BUT it is inherently different than validating a
model.
• Validating seems much harder.
• Indeed, it is arguable what constitutes a validation.
• Question: what should it mean to say
“This model is consistent with observed data.”
23
Time-Series/Trace Analysis
• Many models posit some sort of actions.
– New pages linking to pages in the Web.
– New routers joining the network.
– New files appearing in a file system.
• A validation approach: gather traces and see if the
traces suitably match the model.
– Trace gathering can be a challenging systems problem.
– Check model match requires using appropriate
statistical techniques and tests.
– May lead to new, improved, better justified models.
24
Sampling and Trace Analysis
• Often, cannot record all actions.
– Internet is too big!
• Sampling
– Global: snapshots of entire system at various times.
– Local: record actions of sample agents in a system.
• Examples:
– Snapshots of file systems: full systems vs. actions of
individual users.
– Router topology: Internet maps vs. changes at subset of
routers.
• Question: how much/what kind of sampling is
sufficient to validate a model appropriately?
– Does this differ among models?
25
To Control
• In many systems, intervention can impact the
outcome.
– Maybe not for earthquakes, but for computer networks!
– Typical setting: individual agents acting in their own
best interest, giving a global power law.
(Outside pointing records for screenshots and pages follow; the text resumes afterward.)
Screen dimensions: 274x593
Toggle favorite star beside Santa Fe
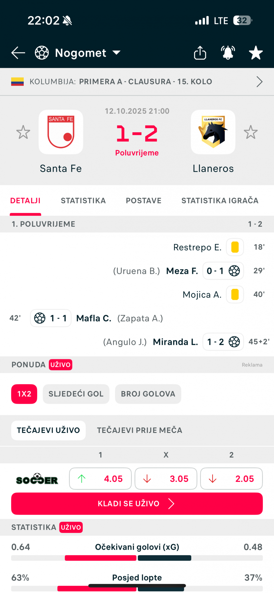(x=23, y=132)
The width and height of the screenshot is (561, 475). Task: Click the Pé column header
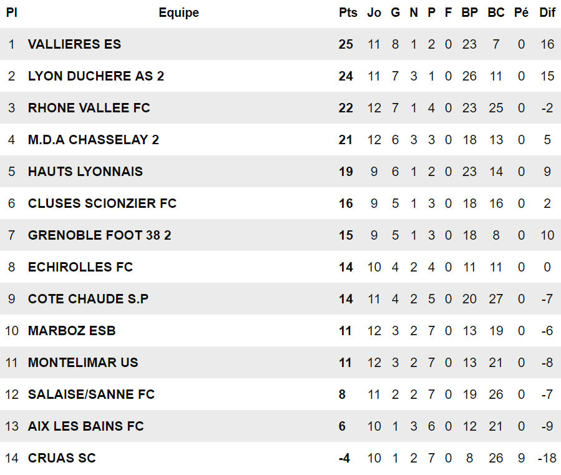(x=521, y=12)
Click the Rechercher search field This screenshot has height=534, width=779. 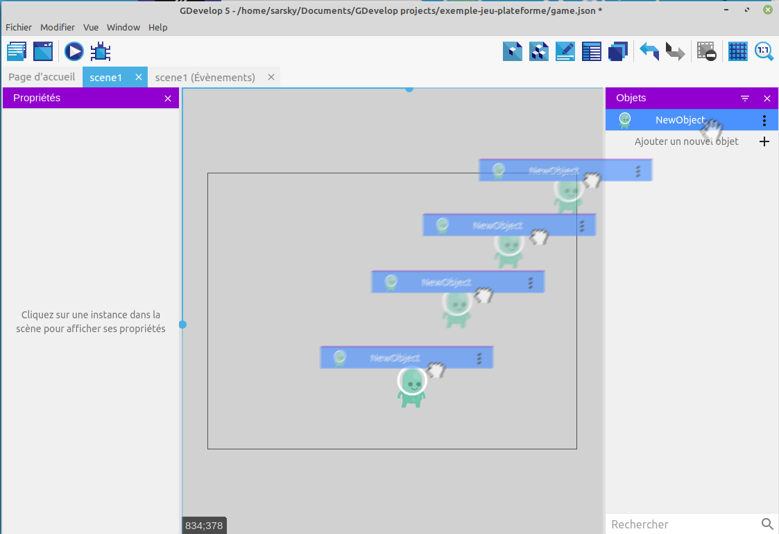click(x=683, y=524)
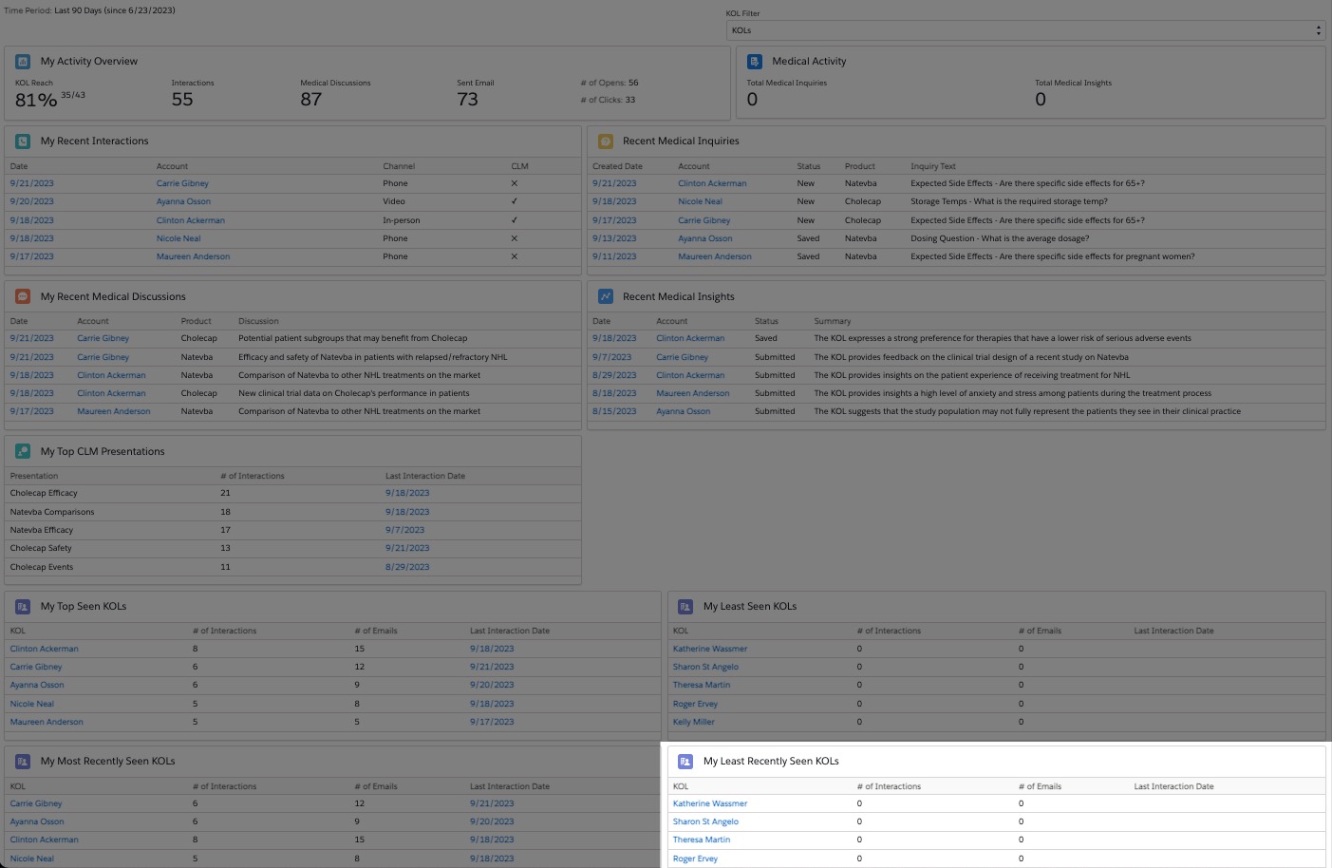Click the My Top Seen KOLs icon

23,606
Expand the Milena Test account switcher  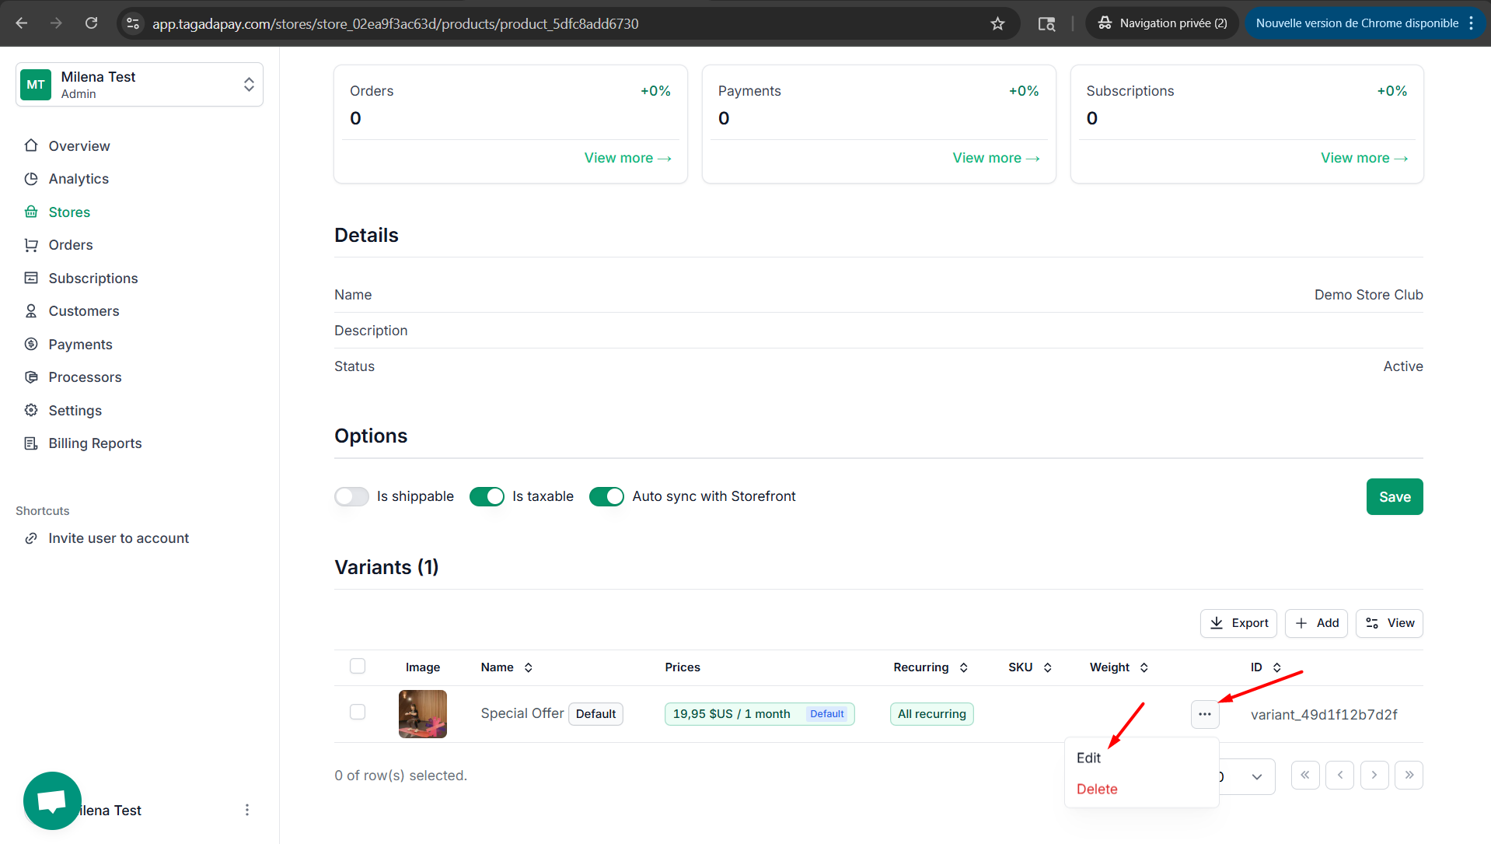click(x=140, y=85)
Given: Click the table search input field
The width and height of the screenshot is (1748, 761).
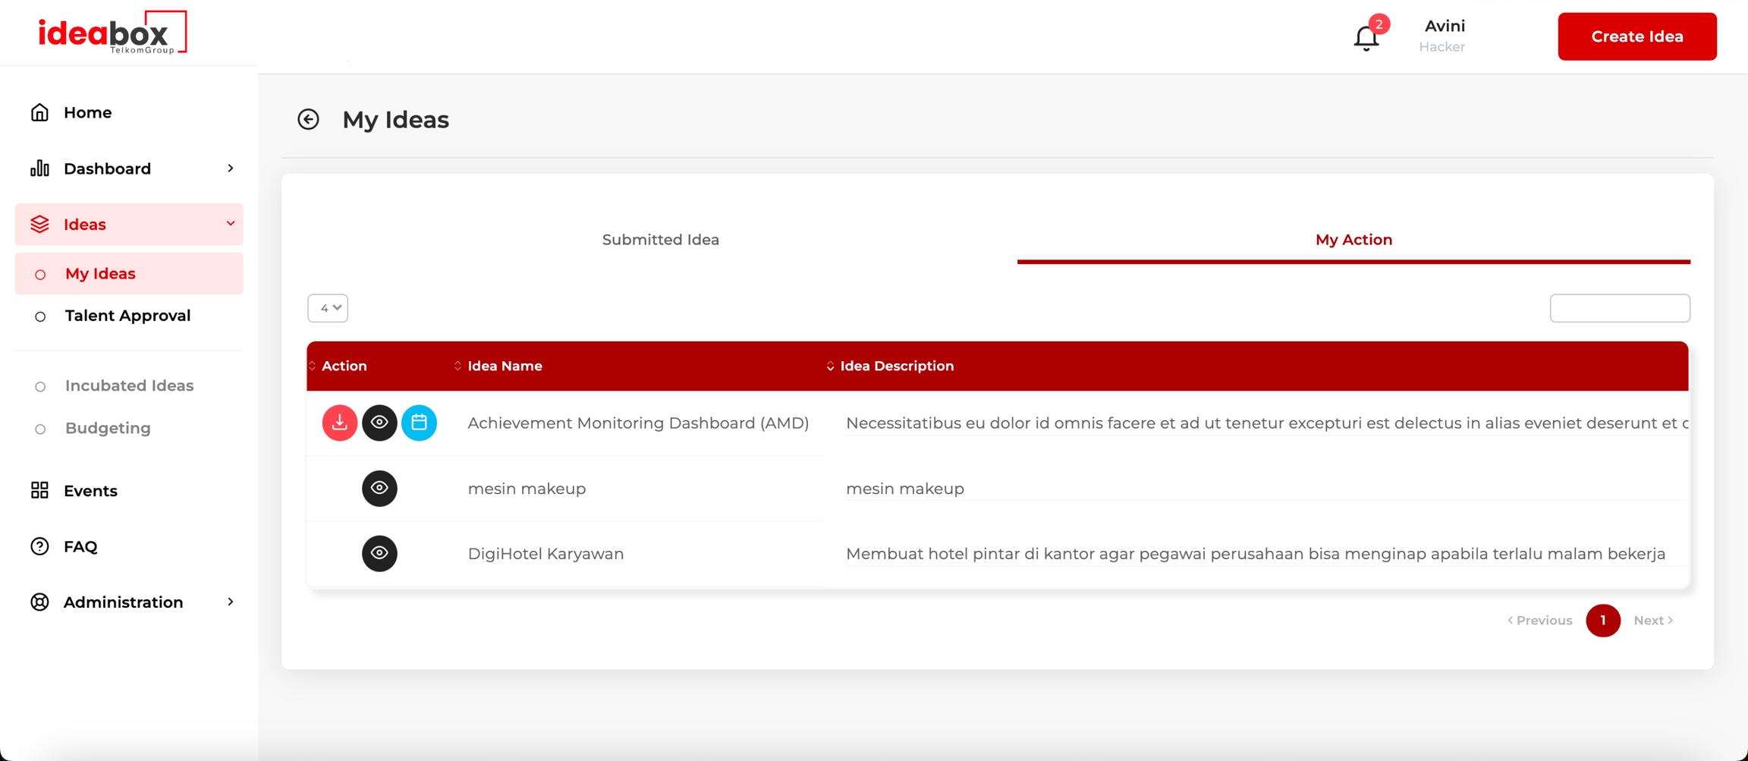Looking at the screenshot, I should point(1619,308).
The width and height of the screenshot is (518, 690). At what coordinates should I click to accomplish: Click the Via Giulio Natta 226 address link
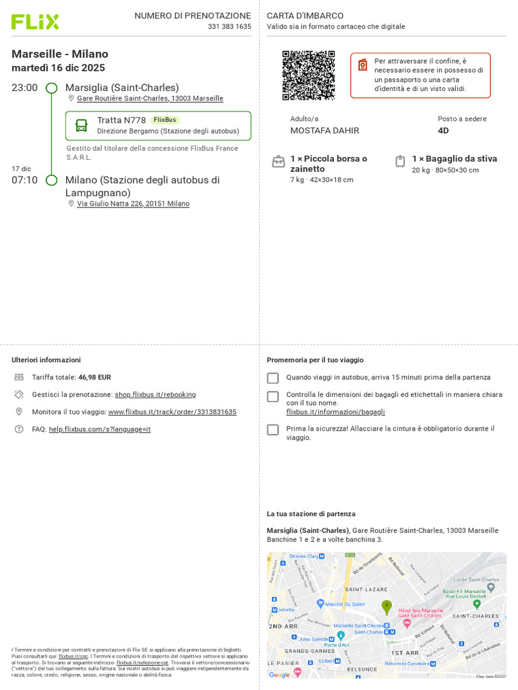click(x=133, y=203)
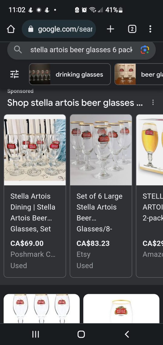Open the search filter sliders icon

14,74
Agents can be
given incentives to change behavior.
• General problem: given a good model, determine
how to change system behavior to optimize a
global performance function.
– Distributed algorithmic mechanism design.
– Mix of economics/game theory and computer science.
26
Possible Control Approaches
• Adding constraints: local or global
– Example: total space in a file system.
– Example: preferential attachment but links limited by
an underlying metric.
• Add incentives or costs
– Example: charges for exceeding soft disk quotas.
– Example: payments for certain AS level connections.
• Limiting information
– Impact decisions by not letting everyone have true view
of the system.
27
Conclusion : My (Biased) View
•
There are 5 stages of power law research.
1) Observe: Gather data to demonstrate power law
behavior in a system.
2) Interpret: Explain the import of this observation in the
system context.
3) Model: Propose an underlying model for the observed
behavior of the system.
4) Validate: Find data to validate (and if necessary
specialize or modify) the model.
5) Control: Design ways to control and modify the
underlying behavior of the system based on the model.
•
We need to focus on validation and control.
–
Lots of open research problems.
28
A Chance for Collaboration
• The observe/interpret stages of research are dominated by
systems; modeling dominated by theory.
– And need new insights, from statistics, control theory, economics!!!
• Validation and control require a strong theoretical
foundation.
– Need universal ideas and methods that span different types of
systems.
– Need understanding of underlying mathematical models.
• But also a large systems buy-in.
– Getting/analyzing/understanding data.
– Find avenues for real impact.
• Good area for future systems/theory/others collaboration
and interaction.
29